(ACTIVITY) Give back every record exactly.

(GIVEN DATA)
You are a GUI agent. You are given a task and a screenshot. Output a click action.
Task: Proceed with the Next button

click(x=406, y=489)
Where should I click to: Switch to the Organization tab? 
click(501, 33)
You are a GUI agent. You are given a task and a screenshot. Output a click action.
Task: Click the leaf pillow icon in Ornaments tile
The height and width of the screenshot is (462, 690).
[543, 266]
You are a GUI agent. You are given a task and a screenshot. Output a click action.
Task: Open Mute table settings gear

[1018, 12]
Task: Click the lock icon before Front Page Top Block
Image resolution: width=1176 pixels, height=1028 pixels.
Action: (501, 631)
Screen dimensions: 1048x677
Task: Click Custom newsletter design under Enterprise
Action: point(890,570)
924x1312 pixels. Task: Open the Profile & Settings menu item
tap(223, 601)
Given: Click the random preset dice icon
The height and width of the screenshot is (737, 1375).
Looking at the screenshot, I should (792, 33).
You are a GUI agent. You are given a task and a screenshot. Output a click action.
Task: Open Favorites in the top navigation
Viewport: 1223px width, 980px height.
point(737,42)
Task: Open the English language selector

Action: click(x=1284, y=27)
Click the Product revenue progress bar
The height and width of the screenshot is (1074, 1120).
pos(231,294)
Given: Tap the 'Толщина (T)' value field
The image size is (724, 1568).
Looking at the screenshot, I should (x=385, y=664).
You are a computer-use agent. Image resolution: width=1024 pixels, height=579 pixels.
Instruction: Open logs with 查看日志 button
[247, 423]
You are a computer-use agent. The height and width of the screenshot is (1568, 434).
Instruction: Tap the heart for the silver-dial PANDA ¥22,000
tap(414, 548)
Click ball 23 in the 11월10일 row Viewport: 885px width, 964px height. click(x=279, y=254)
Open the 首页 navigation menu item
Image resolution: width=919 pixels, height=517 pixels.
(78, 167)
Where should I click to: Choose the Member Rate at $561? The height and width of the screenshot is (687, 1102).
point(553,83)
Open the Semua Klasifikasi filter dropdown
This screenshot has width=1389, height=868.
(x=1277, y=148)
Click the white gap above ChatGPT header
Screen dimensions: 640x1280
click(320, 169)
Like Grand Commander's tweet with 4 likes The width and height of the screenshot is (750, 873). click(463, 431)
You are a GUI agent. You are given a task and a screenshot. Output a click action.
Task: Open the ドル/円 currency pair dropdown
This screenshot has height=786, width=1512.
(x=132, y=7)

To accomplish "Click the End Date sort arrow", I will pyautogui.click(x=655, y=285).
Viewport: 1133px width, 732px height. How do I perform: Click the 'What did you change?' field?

(ANSWER FOR THIS EXERCISE)
You are a GUI agent. You are given a task and a screenshot. Output a click action.
Task: Proceed with the Next button

click(x=406, y=489)
Where should I click to: Switch to the Organization tab? 
click(501, 33)
You are a GUI agent. You are given a task and a screenshot. Output a click action.
Task: Click the leaf pillow icon in Ornaments tile
The height and width of the screenshot is (462, 690).
[543, 266]
You are a GUI agent. You are given a task and a screenshot. Output a click action.
Task: Open Mute table settings gear

[1018, 12]
Task: Click the lock icon before Front Page Top Block
Image resolution: width=1176 pixels, height=1028 pixels.
Action: (501, 631)
Screen dimensions: 1048x677
Task: Click Custom newsletter design under Enterprise
Action: point(890,570)
924x1312 pixels. Task: Open the Profile & Settings menu item
tap(223, 601)
Given: Click the random preset dice icon
The height and width of the screenshot is (737, 1375).
Looking at the screenshot, I should (792, 33).
You are a GUI agent. You are given a task and a screenshot. Output a click action.
Task: Open Favorites in the top navigation
Viewport: 1223px width, 980px height.
point(737,42)
Task: Open the English language selector

Action: click(x=1284, y=27)
Click the Product revenue progress bar
The height and width of the screenshot is (1074, 1120).
pos(231,294)
Given: Tap the 'Толщина (T)' value field
The image size is (724, 1568).
Looking at the screenshot, I should (x=385, y=664).
You are a computer-use agent. Image resolution: width=1024 pixels, height=579 pixels.
Instruction: Open logs with 查看日志 button
[247, 423]
You are a computer-use agent. The height and width of the screenshot is (1568, 434).
Instruction: Tap the heart for the silver-dial PANDA ¥22,000
tap(414, 548)
Click ball 23 in the 11월10일 row Viewport: 885px width, 964px height. click(x=279, y=254)
Open the 首页 navigation menu item
Image resolution: width=919 pixels, height=517 pixels.
(78, 167)
Where should I click to: Choose the Member Rate at $561? The height and width of the screenshot is (687, 1102).
point(553,83)
Open the Semua Klasifikasi filter dropdown
This screenshot has width=1389, height=868.
(x=1277, y=148)
Click the white gap above ChatGPT header
Screen dimensions: 640x1280
click(320, 169)
Like Grand Commander's tweet with 4 likes The width and height of the screenshot is (750, 873). click(463, 431)
You are a GUI agent. You are given a task and a screenshot. Output a click action.
Task: Open the ドル/円 currency pair dropdown
This screenshot has height=786, width=1512.
(x=132, y=7)

To accomplish "Click the End Date sort arrow", I will pyautogui.click(x=655, y=285).
Viewport: 1133px width, 732px height. How do I perform: Click the 'What did you change?' field?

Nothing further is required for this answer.